If you choose not to give antibiotics, that is your choice. However if so i siggest you pay close attention to the discharge from her vulva and note the colour, texture and smell. Hopefully you have cared for.does post kidding before so you know what the normal post kidding discharge is. If there is metritis te discharge will be light brown, greenish, yellowish and/or white, not the nice dark reddy brown which is normal. It tends to be thick and sticky. And will have a foul smell. If any of these signs are present she MUST have antibiotics. The other thing is that metritis pften doesnt present with all these classic signs, and i have had does just appear a bit "off" in the weeks and months after kidding or that didnt want to lut on weight, that were battling metritis. 

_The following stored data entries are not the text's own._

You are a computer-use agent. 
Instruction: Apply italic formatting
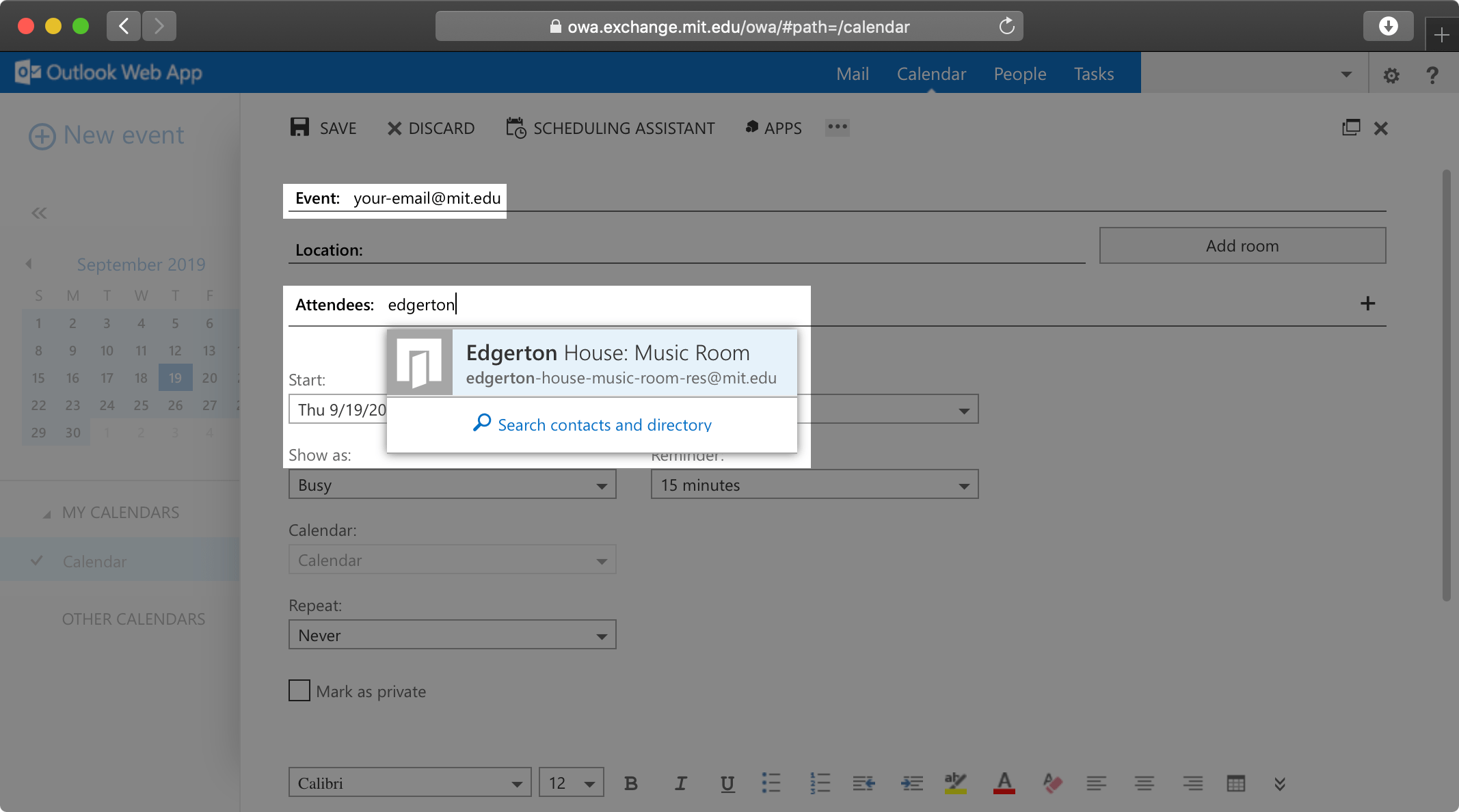(x=680, y=783)
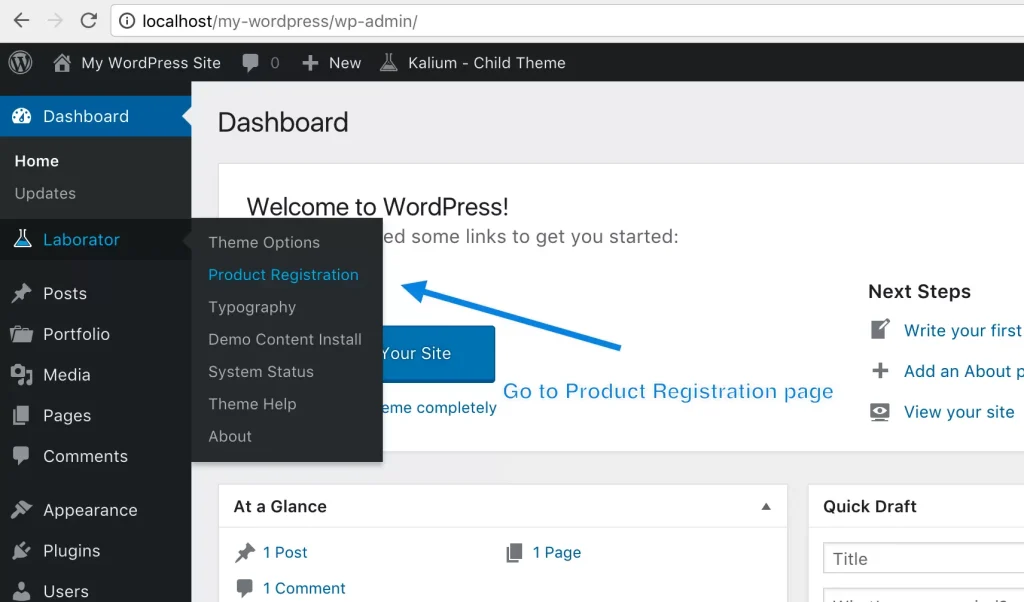The image size is (1024, 602).
Task: Open Kalium - Child Theme admin bar menu
Action: [x=473, y=63]
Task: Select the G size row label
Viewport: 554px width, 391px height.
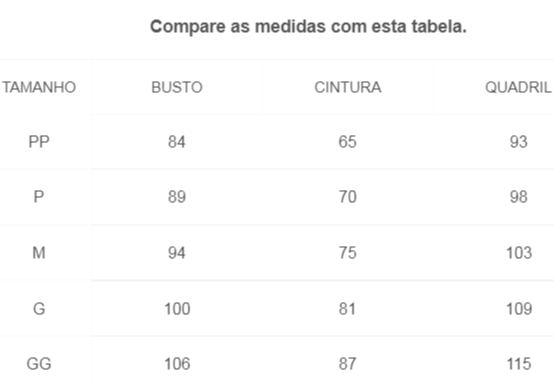Action: tap(39, 309)
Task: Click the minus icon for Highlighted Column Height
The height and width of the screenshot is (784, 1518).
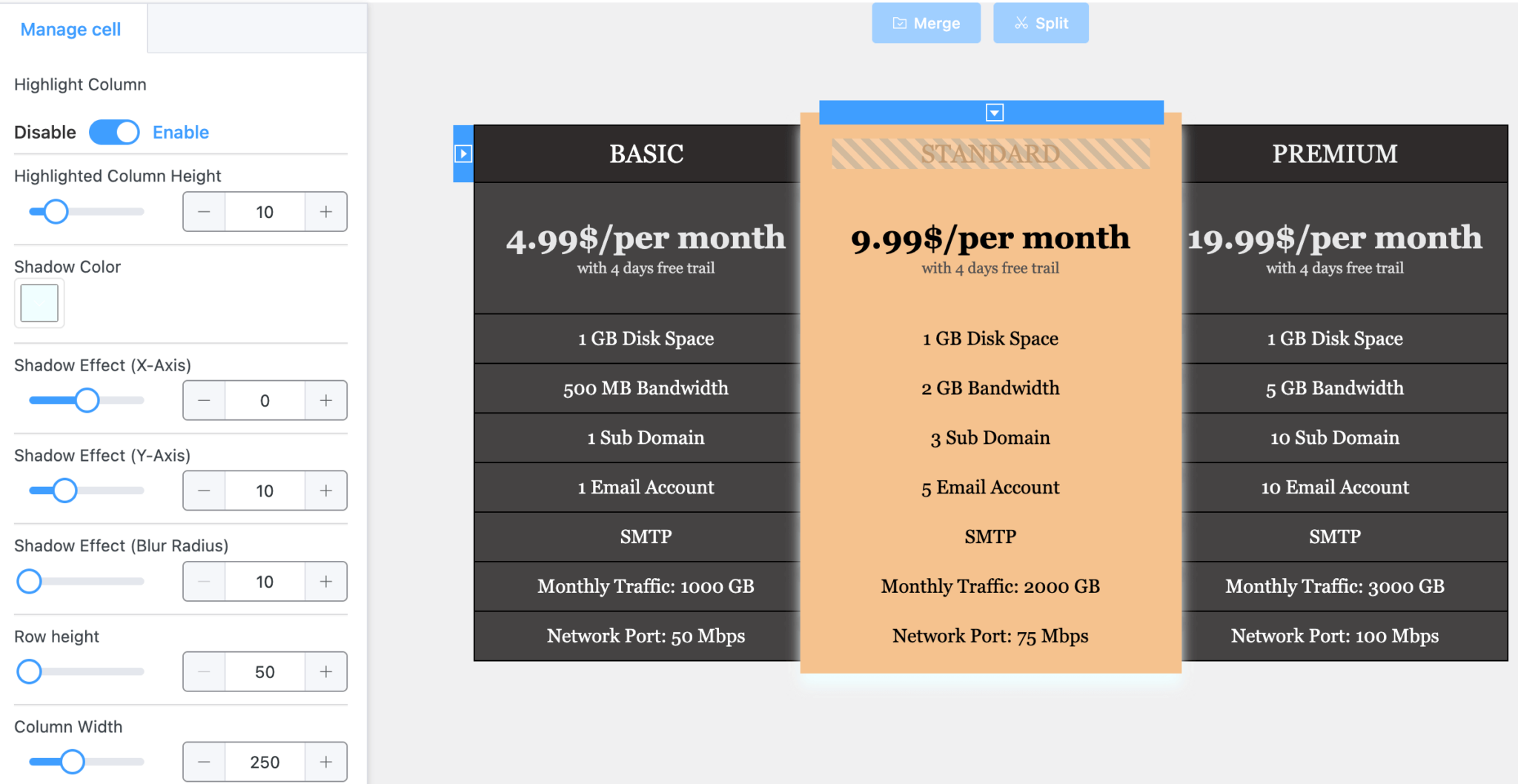Action: (204, 212)
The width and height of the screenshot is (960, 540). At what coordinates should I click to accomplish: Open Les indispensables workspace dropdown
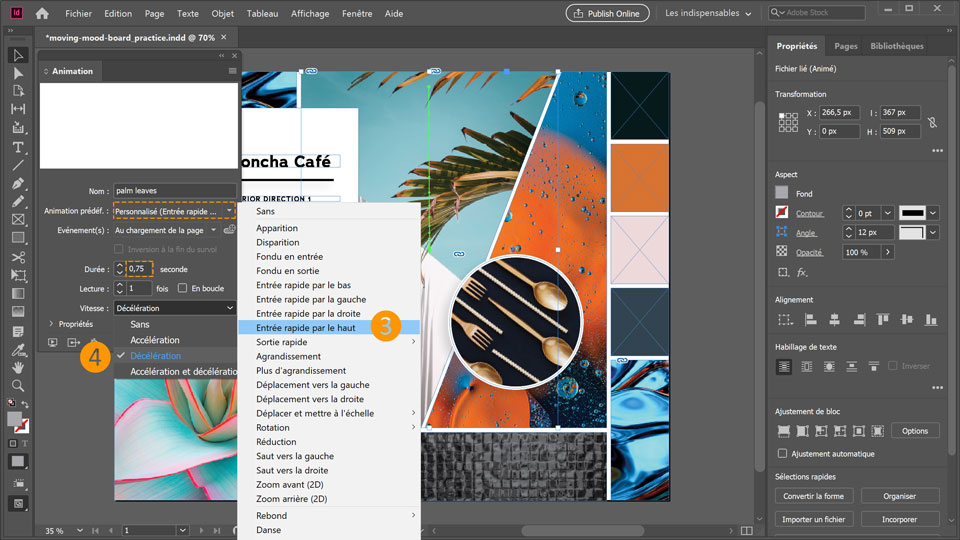(x=708, y=13)
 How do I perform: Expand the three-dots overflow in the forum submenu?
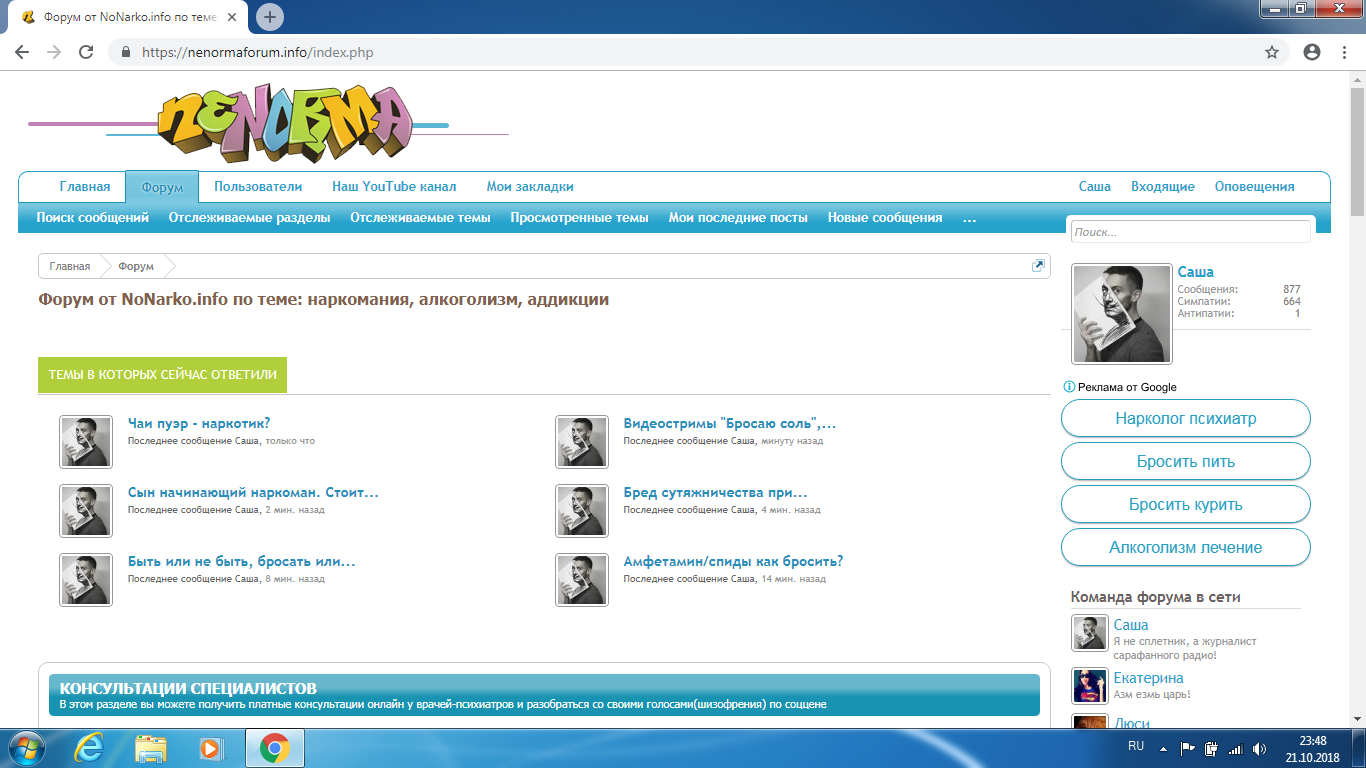click(x=969, y=218)
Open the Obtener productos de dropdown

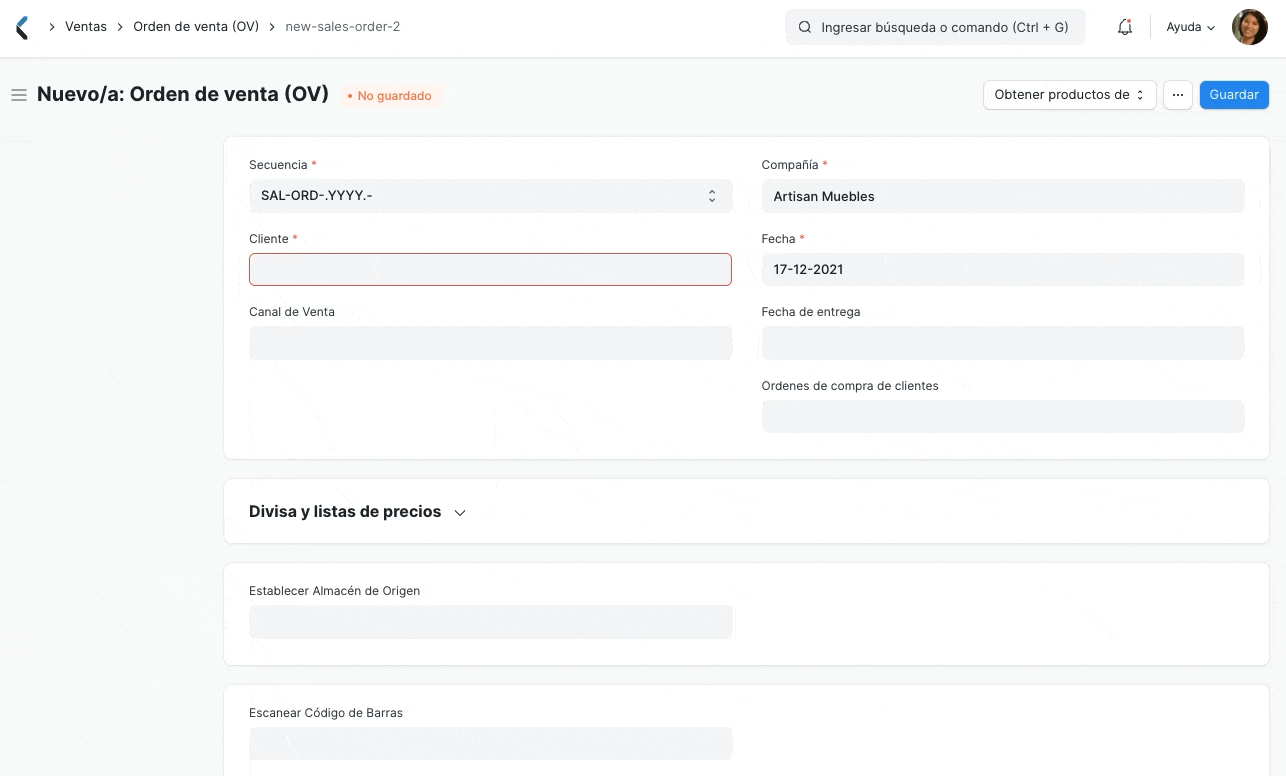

And just so you know where i am coming from, i am not strictly a conventional medicine person. I try to raise my goats naturally without antibiotics, chemicals and hormones unless it is necessary. Metritis is one of those times when i feel it is necessary. Left untreated it can seriously affect hwr fertility and i have actually lost cows to it as well. 

Good luck!


----------



## ThreeHavens (Oct 20, 2011)

I agree with Keren ... best of luck :hug:


----------



## katie (Dec 3, 2012)

alright her discharge is a light yellow color. most of my other goats have had bloody discharge afterwards. I haven't been smelling anything but I will talk to my mom about giving antibiotics and we will come to a conclusion.


----------